Stored data:
= = =

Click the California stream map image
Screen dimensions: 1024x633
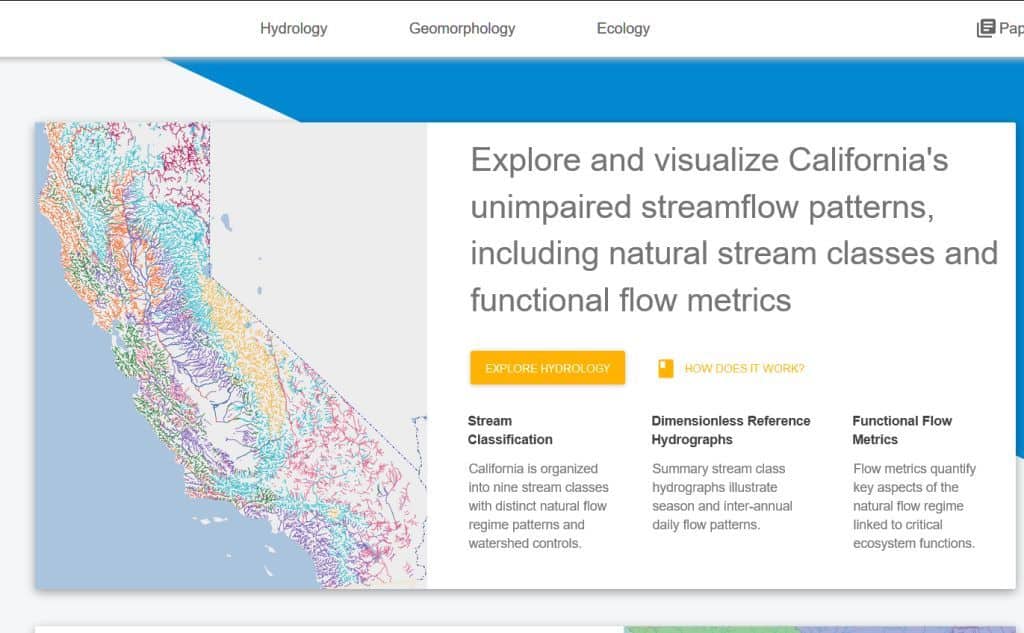(231, 355)
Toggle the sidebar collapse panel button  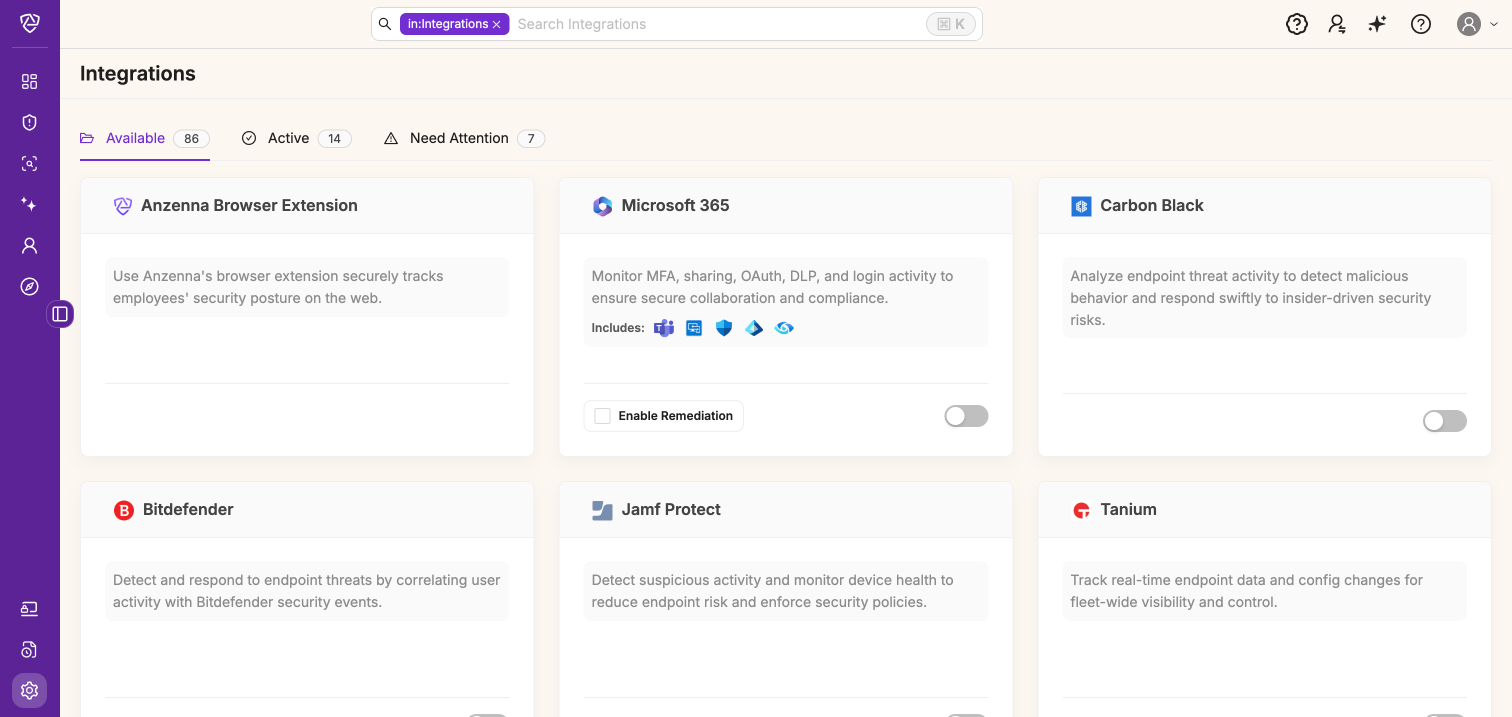(60, 314)
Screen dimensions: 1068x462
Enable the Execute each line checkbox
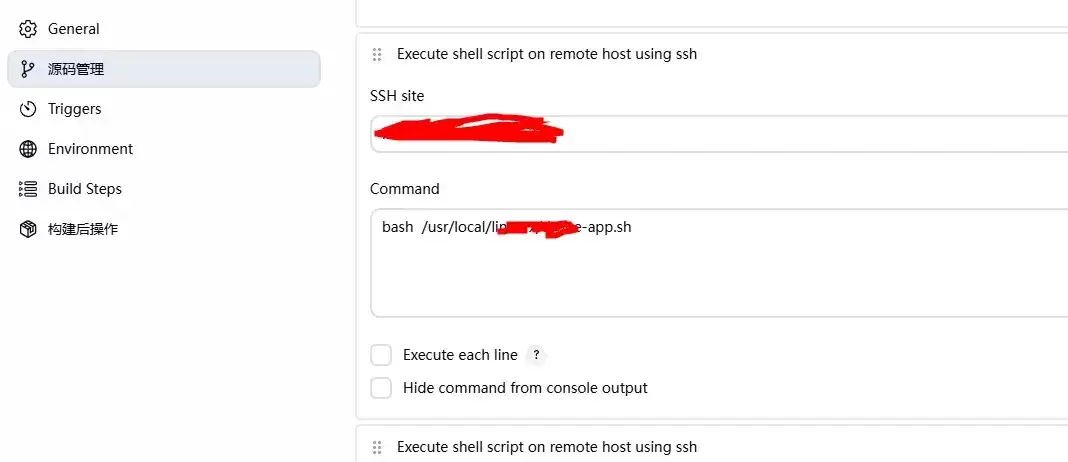(x=381, y=355)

= = =

§ **PROBLEM STATEMENT**:
Your answer must be an exact copy of the lines from the one with "Screen dimensions: 1068x462" through the final line of the data, both included, without any pictures.

§ **THE ANSWER**:
Screen dimensions: 1068x462
Enable the Execute each line checkbox
(x=381, y=355)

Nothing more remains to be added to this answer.